Ecotaxe: une décision bâtarde

Ecotaxe: une décision bâtarde

Il faut s’tendre à une décision bâtarde sur u  sujet ressemblant déjà à une cathédrale bancale. En fait cette taxe n’aura aucune incidence sur la politique énergétique, elle se traduira par un renchérissement des coûts de transports répercutés d’abord sur l’utilisateur puis sur le consommateur (en grande partie). Du coup il aurait été tellement plus simple de décider de quelques centimes sur l’ensemble des carburants (TICPE, ancienne TIPP) °. On aurait évité ce dispositif complètement fou et couteux. De toute manière cette réforme sera contestée car le gouvernement ne dispose plus aucune légitimité démocratique pour la décider. L’épineux dossier de l’écotaxe va connaître un tournant décisif la semaine prochaine.
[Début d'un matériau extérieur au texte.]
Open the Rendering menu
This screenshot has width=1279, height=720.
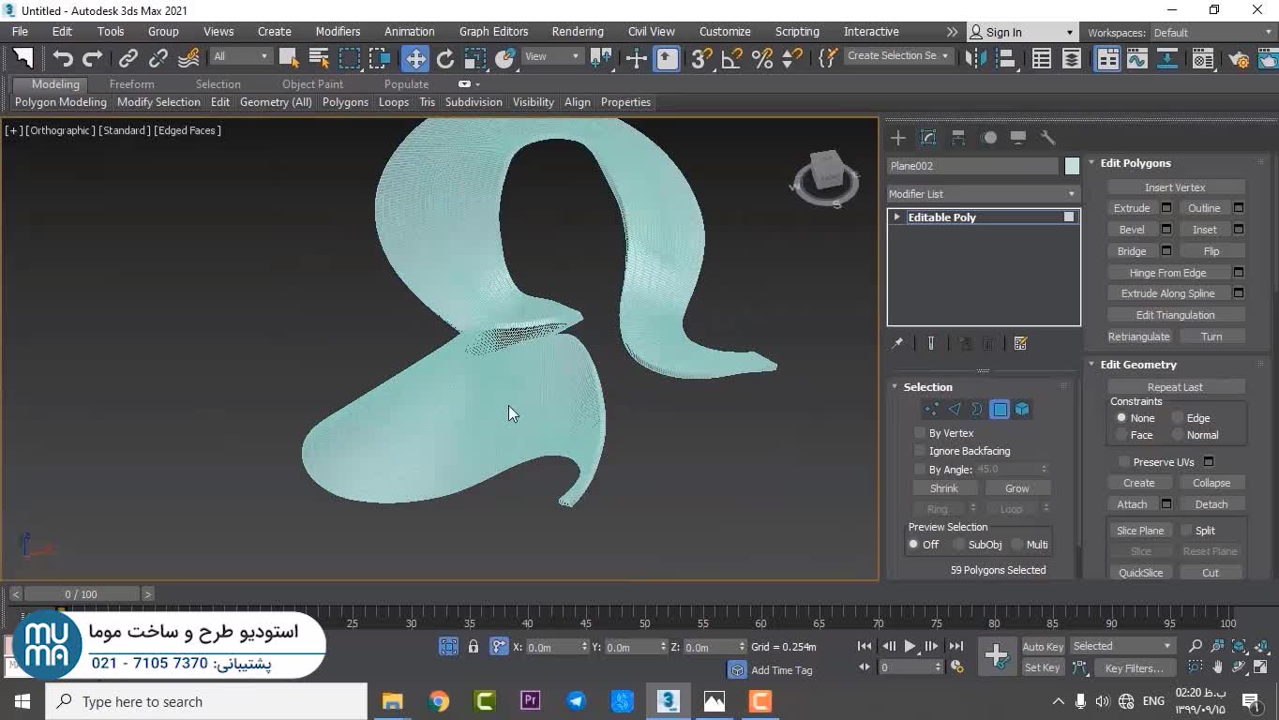tap(577, 32)
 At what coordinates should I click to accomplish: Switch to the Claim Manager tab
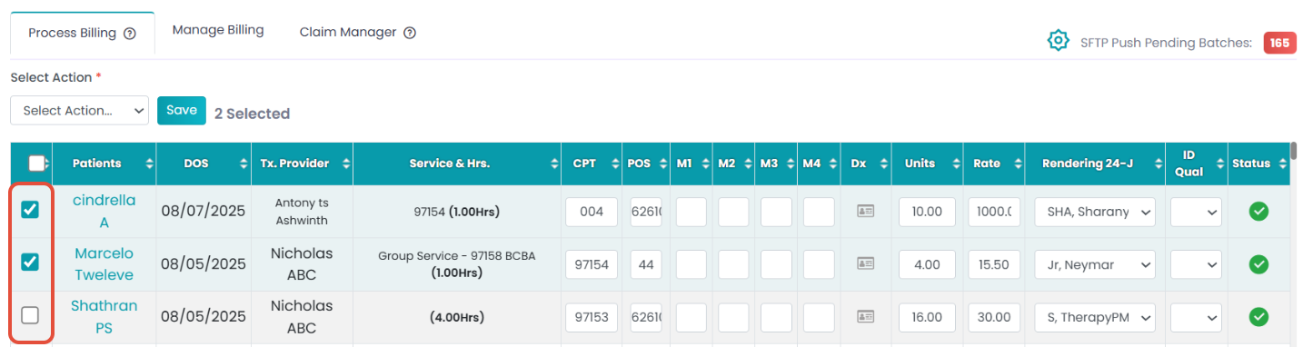click(348, 32)
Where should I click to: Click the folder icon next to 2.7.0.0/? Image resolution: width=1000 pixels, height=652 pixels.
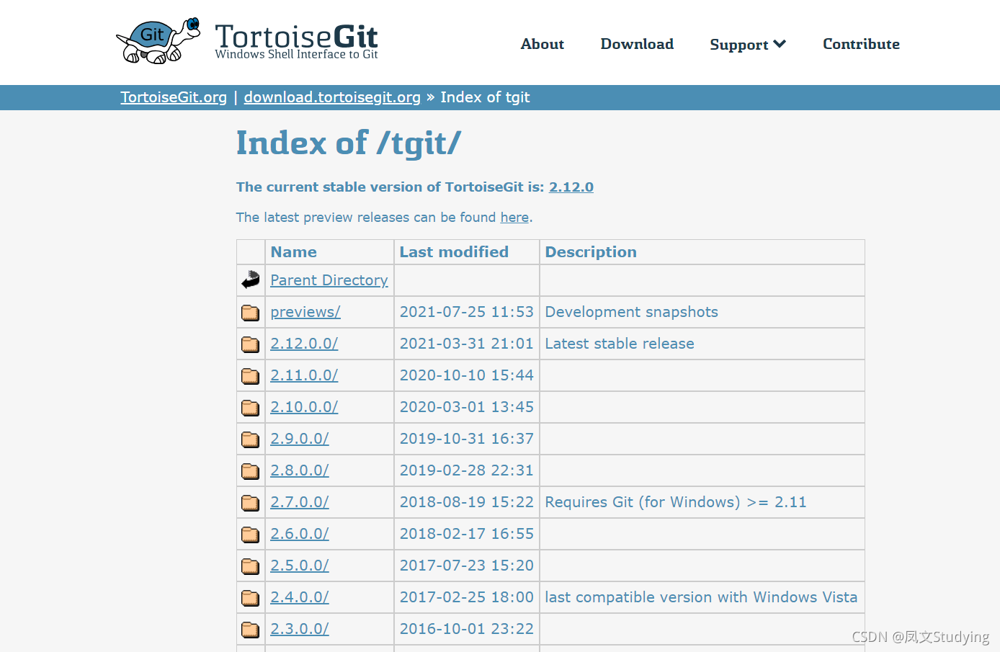[x=250, y=502]
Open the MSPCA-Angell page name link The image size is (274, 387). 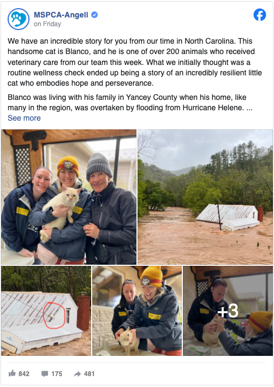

C’est ce qu’a annoncé Ségolène Royal, la ministre de l’Ecologie et de l’Energie, mercredi 18 juin lors des questions au gouvernement à l’Assemblée nationale.  « Nous rendrons nos décisions la semaine prochaine », a simplement fait savoir la ministre. Pour rappel, le gouvernement avait dû geler l’application de cette taxe sur le transport routier, qui devait rapporter plus de 800 millions d’euros par an à l’État, après la fronde des « Bonnets rouges » en Bretagne.   Le quotidien économique Les Echos faisait état il y a une semaine de deux alternatives possibles, qui épargneraient les trajets courts. Le premier scénario prévoirait « une franchise mensuelle kilométrique qui varierait selon le poids et la pollution émise par le camion » et son objectif serait de « réduire le poids de l’écotaxe » pour les camions effectuant des petits trajets, rapportait le journal. La deuxième possibilité évoquée épargnerait également les trajets courts, avec une « réduction drastique du réseau taxé qui ne concernerait plus que les grands axes et serait ramené de 15.000 à 4.000 km », précisait le journal. A son arrivée à la tête du ministère de l’Ecologie en avril, Ségolène Royal a plaidé pour une « remise à plat » de l’écotaxe, dans l’attente des conclusions de la mission parlementaire sur le sujet.